→ **What to work on**:
Give back every record below, character for character.

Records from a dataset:
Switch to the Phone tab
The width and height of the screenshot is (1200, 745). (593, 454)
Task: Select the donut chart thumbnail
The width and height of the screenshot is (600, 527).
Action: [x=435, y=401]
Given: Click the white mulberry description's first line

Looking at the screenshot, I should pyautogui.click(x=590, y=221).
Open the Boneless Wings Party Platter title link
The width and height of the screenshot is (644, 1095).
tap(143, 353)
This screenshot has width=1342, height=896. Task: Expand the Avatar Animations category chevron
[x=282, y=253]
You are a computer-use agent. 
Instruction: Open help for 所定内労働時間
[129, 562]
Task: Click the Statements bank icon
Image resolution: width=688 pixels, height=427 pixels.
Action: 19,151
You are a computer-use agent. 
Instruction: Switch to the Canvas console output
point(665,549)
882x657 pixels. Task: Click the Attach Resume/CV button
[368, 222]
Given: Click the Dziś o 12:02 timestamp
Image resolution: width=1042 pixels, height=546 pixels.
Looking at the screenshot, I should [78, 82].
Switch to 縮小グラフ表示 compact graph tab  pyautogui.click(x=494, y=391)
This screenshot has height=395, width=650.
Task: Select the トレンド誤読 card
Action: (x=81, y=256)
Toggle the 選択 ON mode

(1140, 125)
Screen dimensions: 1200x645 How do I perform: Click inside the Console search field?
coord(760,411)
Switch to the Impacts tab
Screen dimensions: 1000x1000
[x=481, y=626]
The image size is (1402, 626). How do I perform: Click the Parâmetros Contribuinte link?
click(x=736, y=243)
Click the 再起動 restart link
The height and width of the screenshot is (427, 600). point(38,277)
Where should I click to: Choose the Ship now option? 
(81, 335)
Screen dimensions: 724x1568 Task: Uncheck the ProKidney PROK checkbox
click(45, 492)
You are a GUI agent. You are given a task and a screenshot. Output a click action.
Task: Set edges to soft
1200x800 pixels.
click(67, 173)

→ **Reply**:
Switch to the Phone tab
The width and height of the screenshot is (1200, 745). (593, 454)
Task: Select the donut chart thumbnail
The width and height of the screenshot is (600, 527).
Action: [x=435, y=401]
Given: Click the white mulberry description's first line

Looking at the screenshot, I should pyautogui.click(x=590, y=221).
Open the Boneless Wings Party Platter title link
The width and height of the screenshot is (644, 1095).
tap(143, 353)
This screenshot has width=1342, height=896. Task: Expand the Avatar Animations category chevron
[x=282, y=253]
You are a computer-use agent. 
Instruction: Open help for 所定内労働時間
[129, 562]
Task: Click the Statements bank icon
Image resolution: width=688 pixels, height=427 pixels.
Action: 19,151
You are a computer-use agent. 
Instruction: Switch to the Canvas console output
point(665,549)
882x657 pixels. Task: Click the Attach Resume/CV button
[368, 222]
Given: Click the Dziś o 12:02 timestamp
Image resolution: width=1042 pixels, height=546 pixels.
Looking at the screenshot, I should [78, 82].
Switch to 縮小グラフ表示 compact graph tab  pyautogui.click(x=494, y=391)
This screenshot has height=395, width=650.
Task: Select the トレンド誤読 card
Action: (x=81, y=256)
Toggle the 選択 ON mode

(1140, 125)
Screen dimensions: 1200x645 How do I perform: Click inside the Console search field?
coord(760,411)
Switch to the Impacts tab
Screen dimensions: 1000x1000
[x=481, y=626]
The image size is (1402, 626). How do I perform: Click the Parâmetros Contribuinte link?
click(x=736, y=243)
Click the 再起動 restart link
The height and width of the screenshot is (427, 600). point(38,277)
Where should I click to: Choose the Ship now option? 
(81, 335)
Screen dimensions: 724x1568 Task: Uncheck the ProKidney PROK checkbox
click(45, 492)
You are a GUI agent. You are given a task and a screenshot. Output a click action.
Task: Set edges to soft
1200x800 pixels.
click(67, 173)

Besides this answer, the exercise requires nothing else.